• Requirement A: In the passage on ethical certification labels, reproduce word for word the stretch that begins at the words "One way to know" and ends after the words "vetting the product.".
• Requirement B: In the passage on ethical certification labels, who created the Biodiversity Wine Initiative label?
Start of Document passage
One way to know that the products you are buying meet certain minimal ethical standards is to check if they have a reputable certification label – such as one of the ones below. This means you can trust the certifying body to have done the leg work for you, in vetting the product.
Note: Some products are not labelled, but can still be ethically produced. The cost of some certifications can be prohibitive, for example, which is why many smaller companies may not pursue it, although they may effectively meet all of the same criteria. So don’t limit yourself to only certified products; just know you may need to do some extra research. And don’t be shy to contact the company directly to ask for the information you need. (For more tips on how to be a critical label reader, and spot greenwashing, read this).
Beauty Without Cruelty is a South African label for products that have not been tested on animals, the ingredients have not been tested on animals, and parent companies, subsidiaries or suppliers do not test on animals.
The Biodiversity Wine Initiative label was created by World Wildlife Fund and the SA wine industry, and is used by farms who can demonstrate farming practices that promote local biodiversity, and minimise the loss of threatened natural habitat in the Cape winelands.
End of Document passage
Start of Raw records
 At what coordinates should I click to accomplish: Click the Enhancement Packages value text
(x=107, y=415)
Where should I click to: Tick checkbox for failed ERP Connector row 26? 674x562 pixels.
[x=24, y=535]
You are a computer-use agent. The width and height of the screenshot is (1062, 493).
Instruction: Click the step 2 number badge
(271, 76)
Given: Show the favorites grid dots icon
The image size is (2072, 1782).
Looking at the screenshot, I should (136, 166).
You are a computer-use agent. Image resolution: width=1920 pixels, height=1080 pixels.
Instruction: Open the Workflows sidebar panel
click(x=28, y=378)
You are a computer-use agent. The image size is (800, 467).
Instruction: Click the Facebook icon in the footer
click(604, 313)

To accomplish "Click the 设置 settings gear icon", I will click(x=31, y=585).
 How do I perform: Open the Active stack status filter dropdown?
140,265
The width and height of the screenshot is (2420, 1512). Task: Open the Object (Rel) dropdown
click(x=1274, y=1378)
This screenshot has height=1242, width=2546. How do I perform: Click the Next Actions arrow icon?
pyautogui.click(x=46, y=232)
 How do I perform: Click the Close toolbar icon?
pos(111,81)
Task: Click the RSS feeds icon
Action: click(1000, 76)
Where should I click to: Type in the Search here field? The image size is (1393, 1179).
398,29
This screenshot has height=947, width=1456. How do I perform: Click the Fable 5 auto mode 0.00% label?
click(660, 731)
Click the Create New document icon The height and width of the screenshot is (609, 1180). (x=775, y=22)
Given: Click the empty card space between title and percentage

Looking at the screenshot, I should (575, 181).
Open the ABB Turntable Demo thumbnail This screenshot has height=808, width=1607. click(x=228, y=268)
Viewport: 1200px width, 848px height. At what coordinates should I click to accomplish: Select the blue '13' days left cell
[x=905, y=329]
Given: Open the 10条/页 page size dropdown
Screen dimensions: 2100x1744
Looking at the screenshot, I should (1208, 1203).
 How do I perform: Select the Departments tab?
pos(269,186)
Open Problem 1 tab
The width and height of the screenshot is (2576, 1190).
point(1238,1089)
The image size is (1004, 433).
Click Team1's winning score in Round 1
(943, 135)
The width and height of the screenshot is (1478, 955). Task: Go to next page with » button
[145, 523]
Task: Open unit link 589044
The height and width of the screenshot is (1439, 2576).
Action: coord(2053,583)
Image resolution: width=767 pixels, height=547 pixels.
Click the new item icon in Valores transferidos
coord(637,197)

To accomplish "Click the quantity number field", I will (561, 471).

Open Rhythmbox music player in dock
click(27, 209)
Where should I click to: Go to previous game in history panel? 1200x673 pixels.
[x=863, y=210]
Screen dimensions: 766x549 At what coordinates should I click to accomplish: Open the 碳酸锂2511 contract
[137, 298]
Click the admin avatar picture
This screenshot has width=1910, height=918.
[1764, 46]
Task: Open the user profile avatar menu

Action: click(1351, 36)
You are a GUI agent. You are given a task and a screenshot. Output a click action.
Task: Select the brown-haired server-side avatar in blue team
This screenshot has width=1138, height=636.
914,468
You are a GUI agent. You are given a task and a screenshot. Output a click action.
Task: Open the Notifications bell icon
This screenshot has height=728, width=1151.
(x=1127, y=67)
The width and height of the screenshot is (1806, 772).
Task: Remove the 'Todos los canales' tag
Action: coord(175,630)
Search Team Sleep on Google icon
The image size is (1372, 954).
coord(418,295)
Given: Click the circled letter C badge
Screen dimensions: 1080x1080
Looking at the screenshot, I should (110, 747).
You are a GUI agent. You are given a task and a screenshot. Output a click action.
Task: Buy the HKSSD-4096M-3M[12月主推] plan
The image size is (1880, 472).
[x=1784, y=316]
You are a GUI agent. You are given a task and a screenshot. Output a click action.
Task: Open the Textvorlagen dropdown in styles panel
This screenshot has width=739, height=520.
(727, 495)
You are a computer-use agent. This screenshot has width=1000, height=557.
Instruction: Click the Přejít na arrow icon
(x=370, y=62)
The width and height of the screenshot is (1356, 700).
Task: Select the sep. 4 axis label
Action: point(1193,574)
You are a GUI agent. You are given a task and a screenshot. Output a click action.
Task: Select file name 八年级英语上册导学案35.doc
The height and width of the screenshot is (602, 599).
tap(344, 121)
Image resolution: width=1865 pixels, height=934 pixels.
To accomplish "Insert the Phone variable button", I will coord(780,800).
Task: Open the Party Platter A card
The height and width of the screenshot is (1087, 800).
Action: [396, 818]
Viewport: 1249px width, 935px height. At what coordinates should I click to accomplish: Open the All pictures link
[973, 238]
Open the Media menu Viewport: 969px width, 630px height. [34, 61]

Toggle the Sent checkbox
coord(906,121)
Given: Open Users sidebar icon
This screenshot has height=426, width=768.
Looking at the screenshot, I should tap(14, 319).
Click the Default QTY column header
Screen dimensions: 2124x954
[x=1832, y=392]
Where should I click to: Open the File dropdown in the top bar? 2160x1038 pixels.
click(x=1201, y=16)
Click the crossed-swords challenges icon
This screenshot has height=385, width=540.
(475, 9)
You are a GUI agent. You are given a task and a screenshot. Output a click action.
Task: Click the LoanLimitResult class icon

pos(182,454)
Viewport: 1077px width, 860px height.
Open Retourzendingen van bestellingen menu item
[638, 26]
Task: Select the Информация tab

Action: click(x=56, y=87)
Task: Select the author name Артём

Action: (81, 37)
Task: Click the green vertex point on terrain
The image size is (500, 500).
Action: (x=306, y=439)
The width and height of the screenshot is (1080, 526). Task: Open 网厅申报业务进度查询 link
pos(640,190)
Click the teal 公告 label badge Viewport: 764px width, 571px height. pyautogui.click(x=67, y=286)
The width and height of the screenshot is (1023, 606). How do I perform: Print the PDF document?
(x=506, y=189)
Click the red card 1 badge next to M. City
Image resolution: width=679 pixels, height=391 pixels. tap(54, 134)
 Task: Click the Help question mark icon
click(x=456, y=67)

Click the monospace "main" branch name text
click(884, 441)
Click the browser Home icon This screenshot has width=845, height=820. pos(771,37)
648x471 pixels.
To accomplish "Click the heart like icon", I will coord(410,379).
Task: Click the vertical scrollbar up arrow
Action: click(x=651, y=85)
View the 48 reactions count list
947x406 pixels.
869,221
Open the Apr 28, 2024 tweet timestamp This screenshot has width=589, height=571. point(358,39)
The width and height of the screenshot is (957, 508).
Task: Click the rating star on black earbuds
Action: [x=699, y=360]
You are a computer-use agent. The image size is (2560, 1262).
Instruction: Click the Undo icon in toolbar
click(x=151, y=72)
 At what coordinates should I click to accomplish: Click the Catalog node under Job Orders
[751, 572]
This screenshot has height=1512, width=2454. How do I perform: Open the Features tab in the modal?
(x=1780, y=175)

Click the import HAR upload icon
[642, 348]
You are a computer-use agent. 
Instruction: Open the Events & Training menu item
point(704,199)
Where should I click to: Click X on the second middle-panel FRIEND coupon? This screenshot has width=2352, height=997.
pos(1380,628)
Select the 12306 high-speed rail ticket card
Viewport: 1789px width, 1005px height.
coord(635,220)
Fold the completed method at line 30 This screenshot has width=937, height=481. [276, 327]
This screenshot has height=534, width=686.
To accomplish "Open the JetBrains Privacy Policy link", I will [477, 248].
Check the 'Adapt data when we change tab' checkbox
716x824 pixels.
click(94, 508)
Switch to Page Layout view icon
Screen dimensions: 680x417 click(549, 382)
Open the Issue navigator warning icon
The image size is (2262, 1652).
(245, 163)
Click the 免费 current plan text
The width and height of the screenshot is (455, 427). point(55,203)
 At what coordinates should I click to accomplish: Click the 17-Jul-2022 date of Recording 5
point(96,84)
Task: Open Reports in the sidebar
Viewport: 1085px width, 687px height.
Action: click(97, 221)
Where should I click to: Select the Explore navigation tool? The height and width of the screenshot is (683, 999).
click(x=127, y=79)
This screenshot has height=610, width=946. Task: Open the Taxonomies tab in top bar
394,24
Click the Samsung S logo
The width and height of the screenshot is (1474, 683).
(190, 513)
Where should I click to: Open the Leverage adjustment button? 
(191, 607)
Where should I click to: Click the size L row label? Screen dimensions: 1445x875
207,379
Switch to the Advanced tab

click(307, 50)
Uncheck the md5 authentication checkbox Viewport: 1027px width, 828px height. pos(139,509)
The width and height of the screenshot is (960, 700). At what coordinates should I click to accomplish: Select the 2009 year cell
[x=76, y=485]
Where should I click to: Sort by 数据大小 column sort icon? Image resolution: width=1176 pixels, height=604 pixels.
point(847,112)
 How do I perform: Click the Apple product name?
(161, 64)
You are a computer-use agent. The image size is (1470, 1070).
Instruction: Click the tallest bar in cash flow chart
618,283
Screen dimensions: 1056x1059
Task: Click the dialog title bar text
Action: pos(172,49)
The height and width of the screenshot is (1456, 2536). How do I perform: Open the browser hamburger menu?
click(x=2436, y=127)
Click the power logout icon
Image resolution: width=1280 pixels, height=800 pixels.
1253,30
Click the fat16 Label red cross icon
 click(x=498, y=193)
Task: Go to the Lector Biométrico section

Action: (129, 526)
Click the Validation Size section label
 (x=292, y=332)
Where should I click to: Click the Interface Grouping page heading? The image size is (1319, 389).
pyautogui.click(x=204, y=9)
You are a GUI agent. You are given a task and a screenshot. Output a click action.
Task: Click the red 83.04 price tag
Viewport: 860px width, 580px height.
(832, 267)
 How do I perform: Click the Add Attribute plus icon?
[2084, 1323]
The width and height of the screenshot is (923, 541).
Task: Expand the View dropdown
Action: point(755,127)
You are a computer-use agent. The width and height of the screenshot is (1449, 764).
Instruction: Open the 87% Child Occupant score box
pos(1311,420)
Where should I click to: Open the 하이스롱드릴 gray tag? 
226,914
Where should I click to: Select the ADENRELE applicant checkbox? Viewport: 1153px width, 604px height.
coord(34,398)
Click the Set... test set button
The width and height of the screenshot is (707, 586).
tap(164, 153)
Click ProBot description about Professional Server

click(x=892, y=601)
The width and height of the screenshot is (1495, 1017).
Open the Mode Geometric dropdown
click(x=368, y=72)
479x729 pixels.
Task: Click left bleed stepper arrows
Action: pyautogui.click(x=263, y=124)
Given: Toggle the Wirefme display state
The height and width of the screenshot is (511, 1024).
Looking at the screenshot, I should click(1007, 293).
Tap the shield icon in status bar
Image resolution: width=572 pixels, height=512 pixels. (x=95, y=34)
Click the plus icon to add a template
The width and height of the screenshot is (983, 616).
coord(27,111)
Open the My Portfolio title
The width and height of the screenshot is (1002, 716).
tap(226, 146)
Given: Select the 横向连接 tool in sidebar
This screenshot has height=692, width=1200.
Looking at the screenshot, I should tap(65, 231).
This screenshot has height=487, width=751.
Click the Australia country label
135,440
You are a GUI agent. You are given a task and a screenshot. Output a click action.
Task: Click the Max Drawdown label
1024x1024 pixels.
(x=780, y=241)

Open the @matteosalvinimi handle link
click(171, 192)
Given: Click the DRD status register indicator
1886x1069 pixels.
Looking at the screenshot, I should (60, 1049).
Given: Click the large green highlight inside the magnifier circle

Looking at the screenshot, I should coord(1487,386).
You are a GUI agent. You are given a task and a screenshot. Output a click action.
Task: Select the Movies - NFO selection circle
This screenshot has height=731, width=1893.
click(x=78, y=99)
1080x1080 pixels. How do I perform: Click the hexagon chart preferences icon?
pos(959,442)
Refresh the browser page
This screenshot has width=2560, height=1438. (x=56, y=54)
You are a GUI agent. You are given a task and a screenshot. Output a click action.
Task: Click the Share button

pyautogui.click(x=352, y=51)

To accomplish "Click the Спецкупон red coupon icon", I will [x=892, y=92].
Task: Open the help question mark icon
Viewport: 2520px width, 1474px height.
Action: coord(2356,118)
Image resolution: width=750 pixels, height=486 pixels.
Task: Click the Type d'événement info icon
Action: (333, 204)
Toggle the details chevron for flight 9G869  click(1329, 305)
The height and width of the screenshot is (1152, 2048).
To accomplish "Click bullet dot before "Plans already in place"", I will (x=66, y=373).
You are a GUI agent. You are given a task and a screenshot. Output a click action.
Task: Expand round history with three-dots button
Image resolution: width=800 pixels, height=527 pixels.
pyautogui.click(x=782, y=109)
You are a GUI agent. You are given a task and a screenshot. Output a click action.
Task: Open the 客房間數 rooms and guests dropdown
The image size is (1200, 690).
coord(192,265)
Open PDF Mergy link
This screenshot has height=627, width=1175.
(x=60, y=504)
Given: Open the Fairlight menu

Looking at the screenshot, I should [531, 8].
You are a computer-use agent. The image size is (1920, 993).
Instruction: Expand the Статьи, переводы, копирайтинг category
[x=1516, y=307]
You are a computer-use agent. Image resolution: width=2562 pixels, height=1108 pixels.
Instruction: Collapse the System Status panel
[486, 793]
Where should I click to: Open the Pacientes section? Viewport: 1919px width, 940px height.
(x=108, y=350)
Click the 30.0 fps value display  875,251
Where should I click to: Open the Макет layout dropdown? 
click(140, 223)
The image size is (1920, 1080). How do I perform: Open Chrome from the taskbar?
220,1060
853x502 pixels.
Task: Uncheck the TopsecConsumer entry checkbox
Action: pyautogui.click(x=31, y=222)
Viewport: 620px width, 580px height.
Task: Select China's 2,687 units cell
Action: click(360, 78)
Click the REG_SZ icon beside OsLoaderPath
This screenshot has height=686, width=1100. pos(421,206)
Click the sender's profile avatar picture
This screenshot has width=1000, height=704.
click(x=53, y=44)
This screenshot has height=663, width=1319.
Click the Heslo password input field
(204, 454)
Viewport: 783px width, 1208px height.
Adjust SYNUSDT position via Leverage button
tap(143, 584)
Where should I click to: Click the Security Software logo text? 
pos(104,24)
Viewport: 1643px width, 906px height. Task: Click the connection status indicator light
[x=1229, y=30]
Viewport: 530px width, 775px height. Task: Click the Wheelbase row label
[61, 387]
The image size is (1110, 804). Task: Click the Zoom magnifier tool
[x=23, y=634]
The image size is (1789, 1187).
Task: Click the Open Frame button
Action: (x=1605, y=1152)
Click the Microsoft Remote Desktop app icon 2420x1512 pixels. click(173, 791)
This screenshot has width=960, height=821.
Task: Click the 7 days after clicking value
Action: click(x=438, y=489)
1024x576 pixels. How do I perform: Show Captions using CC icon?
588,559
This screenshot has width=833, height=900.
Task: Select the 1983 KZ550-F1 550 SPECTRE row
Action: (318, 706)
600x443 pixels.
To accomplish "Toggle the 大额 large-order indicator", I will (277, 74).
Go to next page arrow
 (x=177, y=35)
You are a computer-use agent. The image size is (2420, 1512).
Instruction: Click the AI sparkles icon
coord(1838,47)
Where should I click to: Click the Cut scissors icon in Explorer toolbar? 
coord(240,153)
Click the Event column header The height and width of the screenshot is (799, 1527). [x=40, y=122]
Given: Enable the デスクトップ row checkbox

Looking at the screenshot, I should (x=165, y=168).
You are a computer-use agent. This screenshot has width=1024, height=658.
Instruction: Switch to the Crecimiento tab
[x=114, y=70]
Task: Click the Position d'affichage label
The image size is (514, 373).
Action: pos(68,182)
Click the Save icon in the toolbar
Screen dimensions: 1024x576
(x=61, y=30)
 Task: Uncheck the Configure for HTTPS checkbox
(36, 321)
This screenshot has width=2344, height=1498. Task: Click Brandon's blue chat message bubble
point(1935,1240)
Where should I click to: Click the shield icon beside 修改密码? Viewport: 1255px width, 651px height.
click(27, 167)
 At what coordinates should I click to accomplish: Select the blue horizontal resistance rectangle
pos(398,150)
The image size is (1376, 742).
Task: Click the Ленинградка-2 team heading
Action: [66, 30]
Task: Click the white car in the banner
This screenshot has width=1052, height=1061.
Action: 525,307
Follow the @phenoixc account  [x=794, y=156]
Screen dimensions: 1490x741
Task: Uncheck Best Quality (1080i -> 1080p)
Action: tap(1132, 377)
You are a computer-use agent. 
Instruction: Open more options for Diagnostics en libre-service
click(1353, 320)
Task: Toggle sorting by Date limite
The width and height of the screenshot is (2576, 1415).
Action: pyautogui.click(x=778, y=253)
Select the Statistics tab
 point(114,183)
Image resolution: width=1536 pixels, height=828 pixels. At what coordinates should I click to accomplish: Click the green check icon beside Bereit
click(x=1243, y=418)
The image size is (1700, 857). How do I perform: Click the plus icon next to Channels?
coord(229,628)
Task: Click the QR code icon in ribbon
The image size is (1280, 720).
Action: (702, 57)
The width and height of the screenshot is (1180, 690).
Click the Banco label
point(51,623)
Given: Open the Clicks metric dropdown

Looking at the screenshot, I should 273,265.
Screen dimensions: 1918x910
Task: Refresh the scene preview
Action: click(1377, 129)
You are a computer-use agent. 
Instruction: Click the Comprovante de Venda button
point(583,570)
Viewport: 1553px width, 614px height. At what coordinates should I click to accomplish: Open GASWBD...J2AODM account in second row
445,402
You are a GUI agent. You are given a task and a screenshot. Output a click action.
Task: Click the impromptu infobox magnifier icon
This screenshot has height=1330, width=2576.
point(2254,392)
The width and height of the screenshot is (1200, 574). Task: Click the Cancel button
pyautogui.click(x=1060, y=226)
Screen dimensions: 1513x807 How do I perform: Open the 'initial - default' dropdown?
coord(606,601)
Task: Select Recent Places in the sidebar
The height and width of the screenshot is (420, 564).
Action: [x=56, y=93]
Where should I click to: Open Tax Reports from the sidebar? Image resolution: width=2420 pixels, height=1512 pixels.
End of Raw records
• Output A:
One way to know that the products you are buying meet certain minimal ethical standards is to check if they have a reputable certification label – such as one of the ones below. This means you can trust the certifying body to have done the leg work for you, in vetting the product.

• Output B: World Wildlife Fund and the SA wine industry.